De um deles ouvi que há dois tipos de envelhecimento: o primário e o secundário. Contra o primeiro, que acontece no nível das células e tem impacto no funcionamento dos órgãos, sistemas e corpo como um todo, nada a fazer: são processos biológicos intrínsecos.
Já contra o segundo, que diz respeito à deterioração decorrente do estilo de vida de cada pessoa, há muito a ser feito: a ciência tem auxiliado a geriatria com novas e alvissareiras informações sobre viver melhor e cada vez mais.
Como muitas das perdas do envelhecimento estão ligadas à redução de capacidades como força, potência muscular, mobilidade das articulações e aptidão aeróbica, um programa como o citado acima é capaz de prolongar a funcionalidade por muitos anos. Isso não tem preço, pois na prática significa, entre outras vantagens, escapar da sarcopenia, a perda progressiva de massa muscular que está associada a um maior risco de mortalidade entre idosos. Não é à toa que a ordem ‘Movimente-se’ está estampada na camiseta verde da turma.

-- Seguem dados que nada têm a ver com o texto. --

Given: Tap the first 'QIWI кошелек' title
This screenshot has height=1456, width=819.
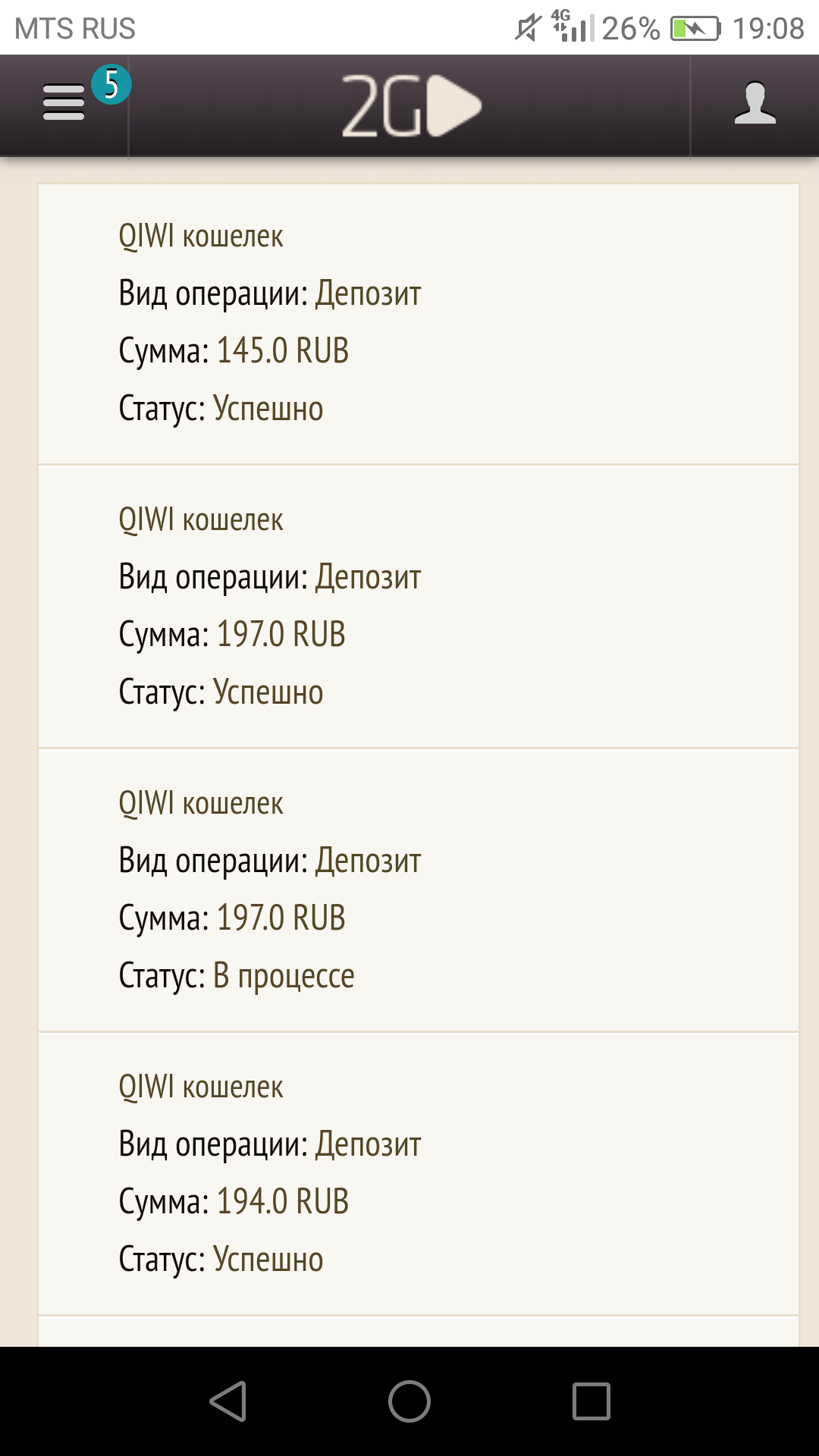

Então, vou seguindo as orientações. Ergo braços, flexiono pernas, giro os pés e mãos na grande sala de atividade física; me alimento seguindo as orientações da nutricionista; faço exames periódicos indicados; cuido dos meus pensamentos e emoções. E rio muito com colegas que reencontro, algumas do tempo de magistério, como a querida e sempre bem humorada Solange Botelho, para quem ‘nosso sonho deve ser alto e os exercícios precisam nos alçar ao nível das globelezas’. No mínimo.
Não há como fugir da dura realidade. Mas ainda que considerando o processo inexorável, se houver discernimento, empenho físico e disposição mental é possível envelhecer com sabedoria, o que significa não deixar que a adição dos anos nos subtraia a alegria de viver. Nesse ritmo, a gente poderá até receber como inspiração os versos de um dos nossos mais populares poetas, Olavo Bilac, que associa em soneto célebre homens e árvores:
‘Não choremos, amigo, a mocidade!
É um ideal romântico em formato parnasiano. Mas pode ser um propósito humanista, apesar dos valores dominantes na contemporaneidade.
Sonia Machiavelli é professora, jornalista, escritora; membro da Academia Francana de Letras.